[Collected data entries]
----

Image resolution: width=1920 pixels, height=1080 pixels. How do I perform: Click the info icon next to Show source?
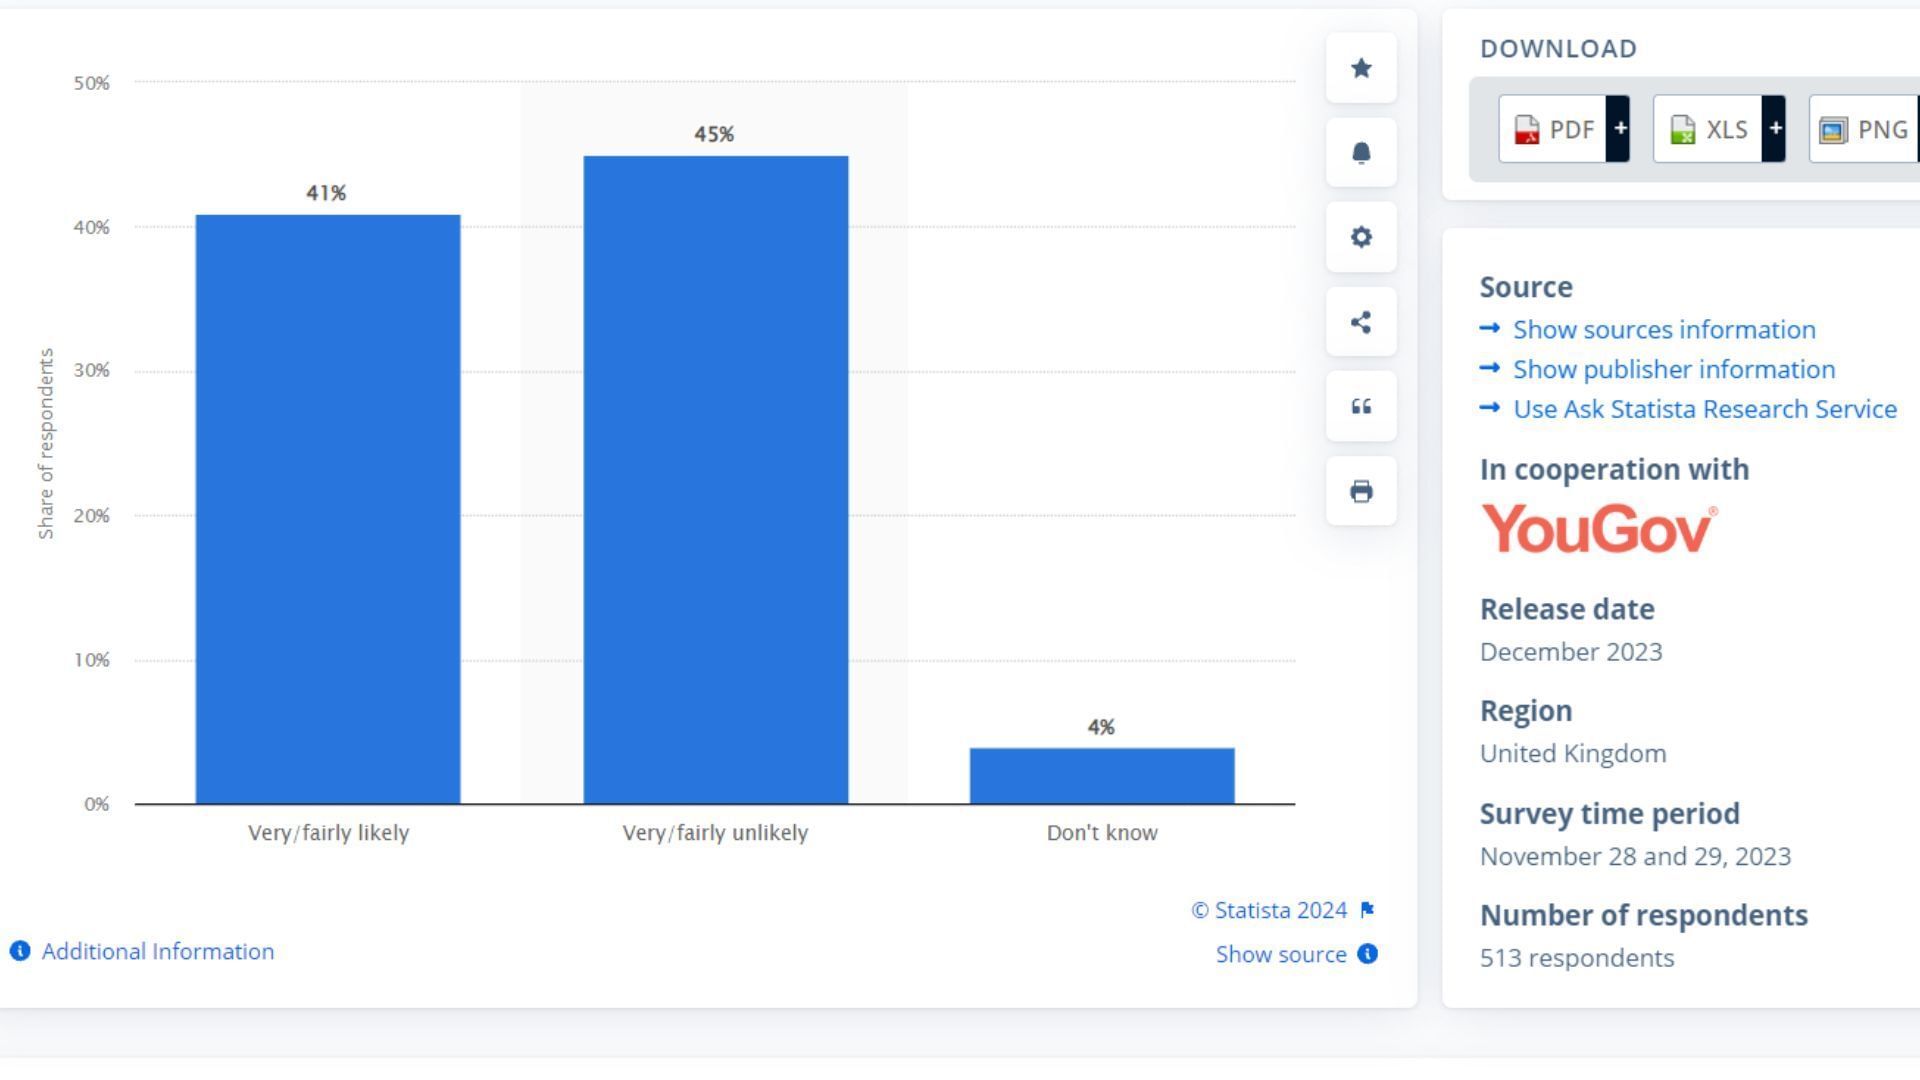tap(1367, 954)
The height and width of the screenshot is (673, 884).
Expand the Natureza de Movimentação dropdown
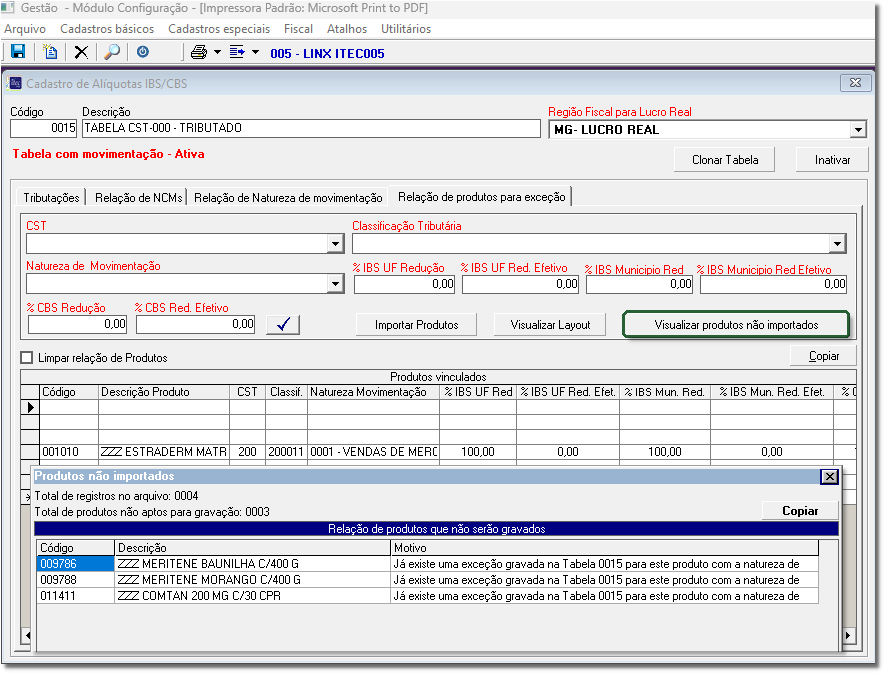[335, 285]
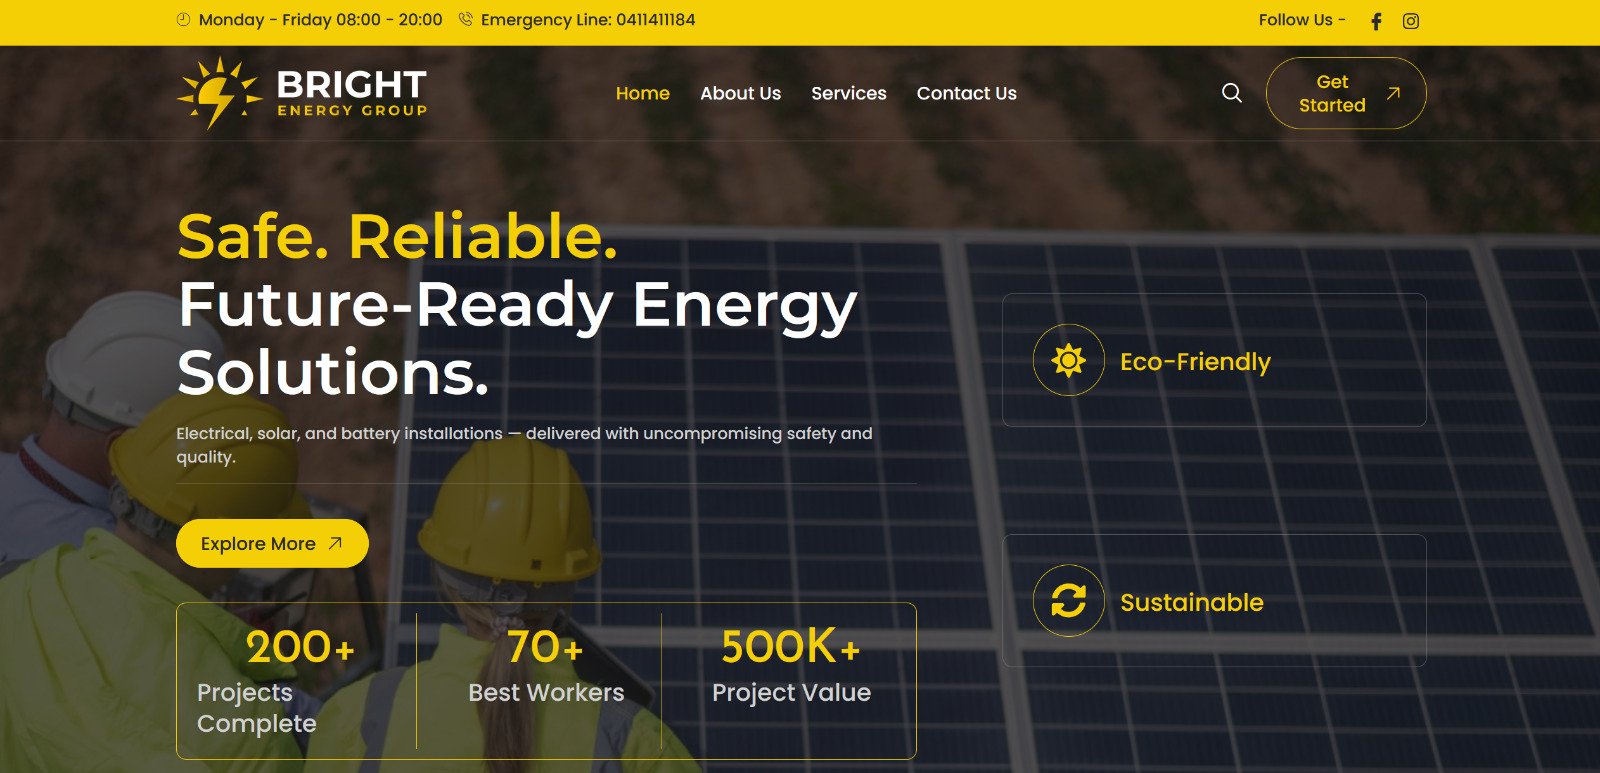This screenshot has height=773, width=1600.
Task: Click the phone icon beside Emergency Line
Action: [465, 19]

----

> [How to complete this task] Please give again only the lines from the one containing "The height and" through the last line of the entries above, exactly as they stand and without pictures.

> [Solution to this exercise]
The height and width of the screenshot is (673, 884).
Expand the Natureza de Movimentação dropdown
[335, 285]
This screenshot has height=773, width=1600.
Task: Click the phone icon beside Emergency Line
Action: [465, 19]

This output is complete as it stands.